1. The tracks rumble overhead, like some clanging metal beast, all horns and whistles, coal-smoke and flying sparks. There is a kind of violence to the movement, to the ungraceful speed. Like something awful just happened down the road. Like something better lies in the other direction, if just safety.
Boruto sits under the awning, in the shade, watching. From this distance, the train move more like a comet in the sky, with an almost austere silence, with unimpeded movement.
Taking a sip from his mocha, he stands up and stretches his back.
2. Sometimes, I imagine myself hanging out with people I used to hang out with. But this time, I am as old as I am now and they are as young as they were then. And I am quietly more mature around them, picking up their messes, making little observations about their social intentions. Slowly, like something unfurling, they realize how much of an adult I compared to them, and so they respect me.
Boruto is only twelve, but he already feels this way. Muttering to himself in his bedroom, trying not to give in to his adolescent hormones.
3. DIDIDIDI
That's the sound of his video game, as he mashes the buttons, as the lights and colors flicker on the screen, and his face is illuminated with a faint haze. Something happens, something passes, and Hinata calls him to dinner.
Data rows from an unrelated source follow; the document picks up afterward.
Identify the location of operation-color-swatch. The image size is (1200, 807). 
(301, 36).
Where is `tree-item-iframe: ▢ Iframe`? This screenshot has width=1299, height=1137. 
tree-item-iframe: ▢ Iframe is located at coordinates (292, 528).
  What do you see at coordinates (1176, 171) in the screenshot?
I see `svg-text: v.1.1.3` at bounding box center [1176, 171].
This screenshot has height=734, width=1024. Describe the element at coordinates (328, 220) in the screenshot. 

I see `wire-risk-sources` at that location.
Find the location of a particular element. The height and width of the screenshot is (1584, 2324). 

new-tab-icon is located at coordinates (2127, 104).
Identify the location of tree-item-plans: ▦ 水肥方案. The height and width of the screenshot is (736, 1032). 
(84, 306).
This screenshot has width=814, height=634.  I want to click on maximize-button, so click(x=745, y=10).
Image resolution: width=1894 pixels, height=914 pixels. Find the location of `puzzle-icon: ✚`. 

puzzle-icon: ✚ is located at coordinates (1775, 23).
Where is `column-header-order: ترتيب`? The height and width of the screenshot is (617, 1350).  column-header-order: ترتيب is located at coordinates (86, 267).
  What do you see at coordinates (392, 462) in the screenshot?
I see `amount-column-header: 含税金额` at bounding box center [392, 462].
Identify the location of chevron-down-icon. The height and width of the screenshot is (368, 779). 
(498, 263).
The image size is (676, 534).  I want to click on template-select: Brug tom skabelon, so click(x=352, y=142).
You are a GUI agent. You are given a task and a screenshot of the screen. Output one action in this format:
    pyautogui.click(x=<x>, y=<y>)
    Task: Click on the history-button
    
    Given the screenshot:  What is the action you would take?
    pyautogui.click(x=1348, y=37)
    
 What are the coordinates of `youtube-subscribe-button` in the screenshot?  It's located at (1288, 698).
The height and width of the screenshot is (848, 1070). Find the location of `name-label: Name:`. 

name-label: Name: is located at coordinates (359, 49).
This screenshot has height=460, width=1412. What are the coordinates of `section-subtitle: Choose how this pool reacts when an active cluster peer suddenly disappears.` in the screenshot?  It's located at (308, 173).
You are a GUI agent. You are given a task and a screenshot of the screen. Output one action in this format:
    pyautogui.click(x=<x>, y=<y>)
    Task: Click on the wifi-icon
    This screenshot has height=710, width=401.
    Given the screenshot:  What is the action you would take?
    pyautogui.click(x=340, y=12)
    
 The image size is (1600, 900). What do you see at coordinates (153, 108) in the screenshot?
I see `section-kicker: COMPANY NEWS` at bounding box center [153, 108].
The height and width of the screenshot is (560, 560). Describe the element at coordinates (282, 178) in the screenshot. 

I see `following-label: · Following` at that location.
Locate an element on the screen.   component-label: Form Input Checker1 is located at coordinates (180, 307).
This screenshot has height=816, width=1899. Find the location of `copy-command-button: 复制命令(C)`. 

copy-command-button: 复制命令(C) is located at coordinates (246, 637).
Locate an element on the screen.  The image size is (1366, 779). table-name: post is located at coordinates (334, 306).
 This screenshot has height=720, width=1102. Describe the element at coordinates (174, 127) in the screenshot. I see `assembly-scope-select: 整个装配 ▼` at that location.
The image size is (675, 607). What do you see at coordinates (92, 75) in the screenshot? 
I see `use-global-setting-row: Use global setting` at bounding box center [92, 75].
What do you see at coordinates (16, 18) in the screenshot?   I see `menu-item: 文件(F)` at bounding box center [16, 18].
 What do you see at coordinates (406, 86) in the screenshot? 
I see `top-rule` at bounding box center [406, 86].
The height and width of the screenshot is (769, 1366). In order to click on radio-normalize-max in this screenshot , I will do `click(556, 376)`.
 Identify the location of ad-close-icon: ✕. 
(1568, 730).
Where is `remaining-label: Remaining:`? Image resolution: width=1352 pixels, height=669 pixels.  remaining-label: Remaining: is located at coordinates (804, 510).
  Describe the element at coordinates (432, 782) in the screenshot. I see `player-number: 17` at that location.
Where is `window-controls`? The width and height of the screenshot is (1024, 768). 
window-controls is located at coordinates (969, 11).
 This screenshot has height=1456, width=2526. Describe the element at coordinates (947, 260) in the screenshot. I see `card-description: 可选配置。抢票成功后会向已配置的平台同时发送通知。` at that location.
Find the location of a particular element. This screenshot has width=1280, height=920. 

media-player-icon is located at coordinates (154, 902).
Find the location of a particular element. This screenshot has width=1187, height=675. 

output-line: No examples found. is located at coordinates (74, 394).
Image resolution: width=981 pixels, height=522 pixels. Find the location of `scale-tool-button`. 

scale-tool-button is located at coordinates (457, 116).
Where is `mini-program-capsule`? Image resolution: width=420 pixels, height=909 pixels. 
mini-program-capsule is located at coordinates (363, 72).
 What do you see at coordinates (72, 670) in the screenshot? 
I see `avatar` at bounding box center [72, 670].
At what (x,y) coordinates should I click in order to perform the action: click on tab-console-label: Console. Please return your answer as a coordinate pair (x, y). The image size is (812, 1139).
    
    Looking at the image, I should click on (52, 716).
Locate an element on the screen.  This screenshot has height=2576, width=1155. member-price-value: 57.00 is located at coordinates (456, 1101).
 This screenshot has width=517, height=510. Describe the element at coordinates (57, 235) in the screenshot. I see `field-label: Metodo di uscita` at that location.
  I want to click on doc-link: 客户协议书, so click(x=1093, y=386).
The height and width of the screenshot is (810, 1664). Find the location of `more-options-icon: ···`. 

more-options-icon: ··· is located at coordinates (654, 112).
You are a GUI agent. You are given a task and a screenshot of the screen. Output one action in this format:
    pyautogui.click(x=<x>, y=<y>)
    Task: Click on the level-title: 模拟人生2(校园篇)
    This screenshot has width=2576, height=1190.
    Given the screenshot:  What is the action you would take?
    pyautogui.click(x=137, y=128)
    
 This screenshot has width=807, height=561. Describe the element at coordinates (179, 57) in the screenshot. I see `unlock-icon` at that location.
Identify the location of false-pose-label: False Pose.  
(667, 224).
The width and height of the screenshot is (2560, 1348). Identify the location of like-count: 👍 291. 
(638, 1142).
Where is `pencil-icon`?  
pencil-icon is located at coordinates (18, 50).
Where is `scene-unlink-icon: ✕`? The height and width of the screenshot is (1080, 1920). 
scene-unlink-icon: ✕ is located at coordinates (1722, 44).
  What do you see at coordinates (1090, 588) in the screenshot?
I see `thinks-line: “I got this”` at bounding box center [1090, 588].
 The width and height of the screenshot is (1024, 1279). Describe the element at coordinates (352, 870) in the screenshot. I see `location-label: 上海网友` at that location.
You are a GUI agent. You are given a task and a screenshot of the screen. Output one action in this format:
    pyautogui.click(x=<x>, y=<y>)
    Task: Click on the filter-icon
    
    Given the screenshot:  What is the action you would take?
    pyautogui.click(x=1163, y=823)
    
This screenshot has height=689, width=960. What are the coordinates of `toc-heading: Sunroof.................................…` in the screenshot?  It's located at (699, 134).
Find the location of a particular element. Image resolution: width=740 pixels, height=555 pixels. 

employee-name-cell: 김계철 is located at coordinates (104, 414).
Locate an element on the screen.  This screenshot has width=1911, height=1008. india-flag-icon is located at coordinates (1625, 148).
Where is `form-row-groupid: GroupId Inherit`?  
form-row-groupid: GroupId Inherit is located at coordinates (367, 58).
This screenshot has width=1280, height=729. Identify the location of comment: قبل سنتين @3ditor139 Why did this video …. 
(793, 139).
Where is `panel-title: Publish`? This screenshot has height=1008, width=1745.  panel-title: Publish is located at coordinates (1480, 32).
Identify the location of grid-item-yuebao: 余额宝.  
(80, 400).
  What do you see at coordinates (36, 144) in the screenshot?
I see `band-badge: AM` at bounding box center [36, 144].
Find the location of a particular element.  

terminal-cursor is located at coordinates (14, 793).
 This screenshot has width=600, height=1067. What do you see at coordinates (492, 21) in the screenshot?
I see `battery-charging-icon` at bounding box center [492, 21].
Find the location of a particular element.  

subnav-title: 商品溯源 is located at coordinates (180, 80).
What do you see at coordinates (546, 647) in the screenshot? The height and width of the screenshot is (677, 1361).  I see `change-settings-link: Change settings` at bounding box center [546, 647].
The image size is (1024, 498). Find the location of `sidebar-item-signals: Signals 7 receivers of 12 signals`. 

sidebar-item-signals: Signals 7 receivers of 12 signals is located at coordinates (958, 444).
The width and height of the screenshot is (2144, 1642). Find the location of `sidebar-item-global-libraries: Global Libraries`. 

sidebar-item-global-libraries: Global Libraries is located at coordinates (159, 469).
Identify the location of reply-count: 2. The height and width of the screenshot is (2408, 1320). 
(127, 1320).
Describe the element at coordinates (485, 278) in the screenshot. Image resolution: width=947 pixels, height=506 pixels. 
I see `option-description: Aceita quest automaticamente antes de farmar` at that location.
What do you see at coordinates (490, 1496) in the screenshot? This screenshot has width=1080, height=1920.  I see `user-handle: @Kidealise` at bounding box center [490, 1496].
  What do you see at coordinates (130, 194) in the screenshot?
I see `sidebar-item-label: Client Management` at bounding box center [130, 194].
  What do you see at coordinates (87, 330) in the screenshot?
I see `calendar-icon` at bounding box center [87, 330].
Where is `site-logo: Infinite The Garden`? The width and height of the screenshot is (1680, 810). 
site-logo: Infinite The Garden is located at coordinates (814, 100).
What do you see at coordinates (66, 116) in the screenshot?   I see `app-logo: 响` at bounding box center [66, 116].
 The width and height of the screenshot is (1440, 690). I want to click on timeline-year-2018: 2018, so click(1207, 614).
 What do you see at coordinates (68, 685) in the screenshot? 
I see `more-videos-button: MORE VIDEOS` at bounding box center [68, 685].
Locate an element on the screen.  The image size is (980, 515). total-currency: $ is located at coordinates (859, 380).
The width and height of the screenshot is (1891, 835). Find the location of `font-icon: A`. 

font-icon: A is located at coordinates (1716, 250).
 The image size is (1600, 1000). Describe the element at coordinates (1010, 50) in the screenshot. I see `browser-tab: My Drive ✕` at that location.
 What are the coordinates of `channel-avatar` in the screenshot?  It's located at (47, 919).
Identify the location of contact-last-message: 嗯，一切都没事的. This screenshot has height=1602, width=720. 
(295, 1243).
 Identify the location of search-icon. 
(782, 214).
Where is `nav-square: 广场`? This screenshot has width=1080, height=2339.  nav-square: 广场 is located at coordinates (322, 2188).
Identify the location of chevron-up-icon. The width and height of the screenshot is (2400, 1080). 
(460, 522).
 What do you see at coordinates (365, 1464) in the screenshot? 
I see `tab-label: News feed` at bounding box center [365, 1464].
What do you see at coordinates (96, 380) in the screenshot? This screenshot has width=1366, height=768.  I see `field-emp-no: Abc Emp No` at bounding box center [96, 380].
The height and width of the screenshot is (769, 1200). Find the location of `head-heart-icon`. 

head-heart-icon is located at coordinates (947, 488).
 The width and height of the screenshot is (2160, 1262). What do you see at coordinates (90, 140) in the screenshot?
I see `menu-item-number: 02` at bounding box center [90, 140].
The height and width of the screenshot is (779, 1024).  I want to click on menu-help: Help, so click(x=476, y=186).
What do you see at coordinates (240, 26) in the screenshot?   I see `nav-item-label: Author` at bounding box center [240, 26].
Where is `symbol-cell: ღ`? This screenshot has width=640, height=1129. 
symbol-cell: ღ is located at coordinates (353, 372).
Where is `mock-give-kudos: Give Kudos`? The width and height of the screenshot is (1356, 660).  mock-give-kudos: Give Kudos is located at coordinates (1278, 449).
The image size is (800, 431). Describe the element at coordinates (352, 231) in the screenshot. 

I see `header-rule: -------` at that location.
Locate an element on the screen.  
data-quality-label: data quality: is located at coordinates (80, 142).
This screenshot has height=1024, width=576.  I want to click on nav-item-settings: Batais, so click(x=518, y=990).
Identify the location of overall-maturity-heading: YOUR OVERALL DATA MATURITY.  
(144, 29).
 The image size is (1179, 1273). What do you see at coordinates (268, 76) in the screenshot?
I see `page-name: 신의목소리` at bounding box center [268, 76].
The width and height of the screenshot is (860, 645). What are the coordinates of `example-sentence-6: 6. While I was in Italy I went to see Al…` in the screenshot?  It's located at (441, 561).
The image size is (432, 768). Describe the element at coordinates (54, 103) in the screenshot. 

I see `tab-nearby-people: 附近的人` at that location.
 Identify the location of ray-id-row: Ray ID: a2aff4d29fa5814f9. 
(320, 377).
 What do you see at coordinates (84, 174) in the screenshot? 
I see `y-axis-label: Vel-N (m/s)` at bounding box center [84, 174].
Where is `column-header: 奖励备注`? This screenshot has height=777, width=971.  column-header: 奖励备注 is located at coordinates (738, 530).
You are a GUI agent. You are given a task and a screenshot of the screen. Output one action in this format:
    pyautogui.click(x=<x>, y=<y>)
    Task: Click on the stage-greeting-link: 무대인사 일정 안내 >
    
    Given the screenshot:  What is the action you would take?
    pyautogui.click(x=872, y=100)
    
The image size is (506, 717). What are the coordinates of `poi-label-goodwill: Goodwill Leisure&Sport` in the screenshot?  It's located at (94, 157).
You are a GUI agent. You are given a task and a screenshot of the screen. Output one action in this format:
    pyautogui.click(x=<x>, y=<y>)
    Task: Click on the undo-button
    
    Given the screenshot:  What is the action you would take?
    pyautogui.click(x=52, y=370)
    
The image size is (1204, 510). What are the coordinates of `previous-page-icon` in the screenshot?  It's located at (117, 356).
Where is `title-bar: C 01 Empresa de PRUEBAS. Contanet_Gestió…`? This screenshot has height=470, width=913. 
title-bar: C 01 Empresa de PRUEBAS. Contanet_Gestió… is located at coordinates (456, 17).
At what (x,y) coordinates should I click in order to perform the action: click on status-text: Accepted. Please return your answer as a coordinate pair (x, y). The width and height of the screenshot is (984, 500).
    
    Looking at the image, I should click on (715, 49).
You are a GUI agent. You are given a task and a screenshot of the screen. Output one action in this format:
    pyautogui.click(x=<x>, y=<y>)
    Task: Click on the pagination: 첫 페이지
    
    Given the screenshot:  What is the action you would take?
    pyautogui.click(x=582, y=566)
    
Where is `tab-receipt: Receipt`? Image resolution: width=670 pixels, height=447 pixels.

4. A spit of oil, the scent of gas. A crooked burnt match lying on the table's surface. The crack of an egg, the spill of yellow yolk. Sputter, flame. In the morning, sunlight looks so wet, so dewy, as it hangs In the window-pane, and falls upon the sill like a drowsy, napping thing.
Boruto and Himawari, with sleep sewing their eyes closed, waiting patiently in their wooden chairs while their mother stands, back turned, at the stove-top, her hair tied in a tiny bun, her elbows moving in rhythm with the spatula.
Father is already gone to work, again - Boruto wants to intone this, to make it known that his thumping feet will not be heard on the stairs this morning, that there will be no crinkle of the newspaper or snapping lid of the pill bottle or nauseous scent of black coffee. That this morning, there will be a capsule of femininity in the household, and that is where Boruto feels most at ease. Despite his outwards hatred, despite his arrogance towards his father, Boruto prefers it when it's just the three of them: Mother, sister and himself, because there, in that forgiving realm, he finds the restlessness calmed, and without need to prove himself, and just a small drop of freedom - he feels okay asking for runny yolks when its just mom - he feels okay talking about his studies when its just mom in the room - and, yet, this gnawing thing inside him, this ditch being dug inside his chest, it compels him to speak aloud about their father's priorities - or, it would if he weren't so tired, still. Maybe later, in the afternoon, where things are always a little more somber, maybe there he'll say something mean about dad.